Certes, nous ne sommes pas en guerre et nous n’avons pas encore vécu un atroce effondrement. Pourtant, le pessimisme nous envahit et les échéances électorales du printemps 2017 sont propices à un grand débat national, dont nous savons, hélas, qu’il sera biaisé, simplifié, médiatisé et qu’il risque fort de ne pas préparer les Français et la France à l’avenir et aux politiques à conduire entre 2017 et 2022. Face à ce pessimisme, comment ne pas sentir le découragement ?

Marc Bloch nous donne ici une leçon de courage civique, intellectuel et moral. Le livre est composé de trois parties : « présentation du témoin », « déposition d’un vaincu », « examen de conscience d’un Français ». Puisqu’il s’agit d’un témoignage, Marc Bloch veut le rendre intelligible à ceux qui le liront et rappelle donc qui il est : « aussi bien, nul ne saurait prétendre avoir tout contemplé ou tout connu. Que chacun dise franchement ce qu’il a à dire, la vérité naîtra de ces sincérités convergentes ». J’aime cette confiance dans le débat et la simplicité de la présentation de son témoignage. De cette première partie, retenons aussi cette phrase, à propos de la France, qui pourrait bien nous être utile dans les interrogations du moment : « j’y suis né, j’ai bu aux sources de sa culture, j’ai fait mien son passé ». Ne pourrait-on pas tenir là un programme d’éducation ?

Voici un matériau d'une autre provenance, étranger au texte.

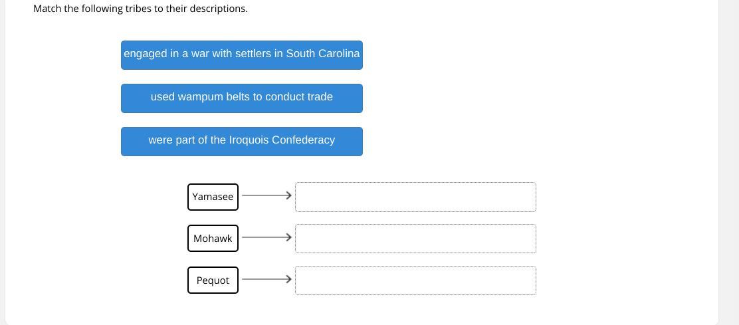Image resolution: width=739 pixels, height=325 pixels.
Task: Click the arrowhead pointing to Mohawk's answer box
Action: (x=288, y=237)
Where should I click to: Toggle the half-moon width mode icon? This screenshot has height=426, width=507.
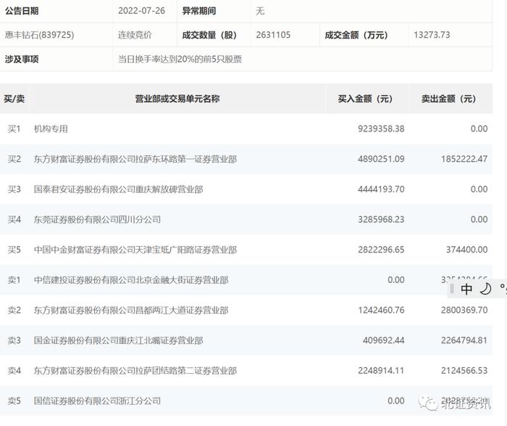(485, 289)
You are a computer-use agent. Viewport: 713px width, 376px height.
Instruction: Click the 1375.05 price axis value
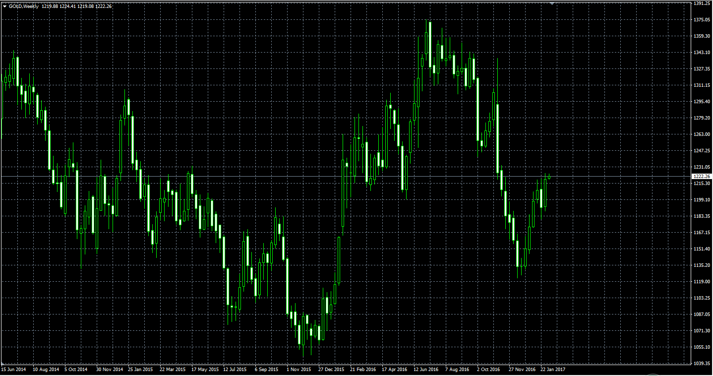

La deuxième partie est le témoignage direct des opérations pendant la drôle de guerre et pendant la campagne de Flandres du capitaine Marc Bloch, affecté à la gestion des réserves d’essence de la 1ère armée. C’est la partie la plus directement narrative. On sera attentif aux nombreux appels au courage que Bloch formule. Inspiré par une morale, qui, aujourd’hui semblerait austère, mais qui à cette époque, était partagée par beaucoup, Marc Bloch insiste sur le sens du sacrifice, sur l’éthique du chef (un exemple), sur l’instinct collectif (« Celui-ci revêt bien des nuances diverses, depuis l’élan, à demi irraisonné, qui porte l’homme à ne pas abandonner son camarade jusqu’au sacrifice consenti à la communauté nationale »). Là encore, repenser collectivement une morale commune ne nous serait-il pas indispensable ? Et ce d’autant plus que l’instinct collectif est plus près de cette morale que ce que les médias et leurs représentants veulent nous faire croire ?

La troisième partie est, elle aussi, profondément ancrée dans son temps. L’examen de conscience d’un Français, c’est tenter de relire l’entre-deux-guerres à la lumière des manquements individuels et collectifs, hors de tout esprit de système. La gérontocratie française est dénoncée tout comme l’esprit de caste et de cooptation de la haute fonction publique (y compris l’Université que Bloch connaissait par ses fonctions). La stérilité des jeux politiques, conjugués aux pressions médiatiques de la presse écrite et de la radio, est évoquée. La défaite de juin 1940 s’explique par des raisons profondes qui dépassent la seule explication militaire. La question que pose Bloch est la suivante : « Avons-nous été de bons citoyens ? ». Inutile de proposer un parallèle avec aujourd’hui puisque celui-ci surgit inévitablement2 ?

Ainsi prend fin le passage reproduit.